You’ve probably heard of LEED certification, but what does the term mean for developers?
If you’re familiar with sustainable development at all, you’ve probably heard the term “LEED certification” tossed around quite a few times — but what does it mean? As a leader in sustainable urban development, Green Street St. Louis has been awarded countless LEED honors for our projects across the urban core. Here, we break down the nuts and bolts of this certification process.

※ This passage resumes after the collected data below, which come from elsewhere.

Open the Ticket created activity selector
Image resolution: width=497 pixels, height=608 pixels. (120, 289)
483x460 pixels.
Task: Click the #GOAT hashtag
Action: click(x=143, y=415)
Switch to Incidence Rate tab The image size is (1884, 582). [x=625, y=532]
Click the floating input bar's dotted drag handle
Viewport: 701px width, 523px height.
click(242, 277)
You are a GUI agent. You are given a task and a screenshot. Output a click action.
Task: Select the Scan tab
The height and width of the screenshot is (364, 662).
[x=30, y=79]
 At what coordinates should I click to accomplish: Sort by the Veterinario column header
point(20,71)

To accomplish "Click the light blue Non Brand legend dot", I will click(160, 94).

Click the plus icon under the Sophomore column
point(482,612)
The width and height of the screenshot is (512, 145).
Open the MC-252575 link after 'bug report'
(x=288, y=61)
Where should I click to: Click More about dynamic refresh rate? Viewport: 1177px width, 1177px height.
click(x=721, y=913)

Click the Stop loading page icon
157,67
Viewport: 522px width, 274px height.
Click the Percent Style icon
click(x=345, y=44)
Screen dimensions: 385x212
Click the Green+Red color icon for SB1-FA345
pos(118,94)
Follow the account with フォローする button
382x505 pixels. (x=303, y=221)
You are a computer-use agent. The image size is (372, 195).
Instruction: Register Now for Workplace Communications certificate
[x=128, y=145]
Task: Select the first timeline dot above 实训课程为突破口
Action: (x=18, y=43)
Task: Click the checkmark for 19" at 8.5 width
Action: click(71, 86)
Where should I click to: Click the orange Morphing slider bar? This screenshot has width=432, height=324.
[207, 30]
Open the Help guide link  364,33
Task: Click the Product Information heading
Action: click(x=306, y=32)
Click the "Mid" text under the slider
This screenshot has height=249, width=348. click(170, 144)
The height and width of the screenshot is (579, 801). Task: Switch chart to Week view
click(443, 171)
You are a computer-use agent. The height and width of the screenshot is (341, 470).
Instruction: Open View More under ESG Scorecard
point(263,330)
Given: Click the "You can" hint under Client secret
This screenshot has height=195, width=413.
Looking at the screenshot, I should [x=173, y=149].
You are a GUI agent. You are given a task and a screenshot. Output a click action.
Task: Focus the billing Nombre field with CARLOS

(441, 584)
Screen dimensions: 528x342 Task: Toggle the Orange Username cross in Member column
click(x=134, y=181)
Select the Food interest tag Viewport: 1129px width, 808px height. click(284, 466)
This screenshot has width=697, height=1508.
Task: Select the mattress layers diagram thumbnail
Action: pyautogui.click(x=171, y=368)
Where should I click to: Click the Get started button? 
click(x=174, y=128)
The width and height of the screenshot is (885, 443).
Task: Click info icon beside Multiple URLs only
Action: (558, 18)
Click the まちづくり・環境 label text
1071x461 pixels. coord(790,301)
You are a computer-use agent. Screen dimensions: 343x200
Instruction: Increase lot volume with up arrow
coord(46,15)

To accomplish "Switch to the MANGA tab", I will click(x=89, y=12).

What is LEED Certification?

LEED stands for Leadership in Energy and Environmental Design. Currently, this third-party system of rating green building practices, overseen by the U.S. Green Building Council, is the most widely used in the world. It certifies about 1.85 million square feet each day, from private residences to office buildings, from the first stages of construction to completion. Developments can earn LEED certification points based on how they address several different sustainability issues, and are awarded one of four rating levels — certified, silver, gold or platinum.

The Rating System

LEED certification is based on nine different factors — sustainable sites, water efficiency, energy, materials used, indoor environmental quality, location, sustainable awareness, innovation and regional priority. The more standards a building meets, the more points it earns, and therefore the higher its rating will be; those earning 40-49 points are rated as certified, 50-59 points are silver, 60-79 are gold, and 80 or more are platinum.

The Evolution of LEED

The LEED certification process is continuously evolving, as the Green Building Council creates better and more telling ways to measure a building’s green ranking. Currently, the Council is using the fourth iteration of the rating process. This updated version focuses on building materials and their effects on human health and the environment; indoor environmental quality and how it relates to total occupant comfort; total water usage throughout the entire building; and participation in demand response programs.

In addition, the new version of LEED allows more flexibility for various kinds of developments, so as to fit every project’s unique needs, from hotels to warehouses and beyond. What’s more, the LEED credit submittal requirements are now available online in a simplified manner, to better assist those seeking certification.

As LEED becomes more prominent within the development world, it has drawn more attention to all the benefits LEED certification offers, beyond sustainability. From fostering better working environments for employees to creating cost-saving measures down the road for operators, certification is well worth the efforts taken during the initial planning and building stages.

Green Street’s LEED Accomplishments

Every year, the highest-rated LEED-certified buildings in St. Louis are announced by the St. Louis Business Journal, and for this year’s list, Green Street’s projects were rated among the top green developments in the city. The recognition included Chouteau’s Crossing, which is the most sustainably constructed building in St. Louis, ranking higher than platinum within the LEED rating system. The 96,000-square-foot structure features high-efficiency foam wall panels, wind turbines, and solar panels that create 15% of the site’s needed energy, alongside sunshades, skylights, and green roof panels planted with grass and gardens.

However, Green Street doesn’t just set out to create the most sustainable developments in St. Louis; we also want to create the most original, which is why we developed Urban Chestnut Brewing Company, Missouri’s first LEED-certified brewery. The beautiful space features glass windows and natural light in the beer and fermentation halls, a solar panel array, easy public transportation access, bike storage, and numerous energy saving features.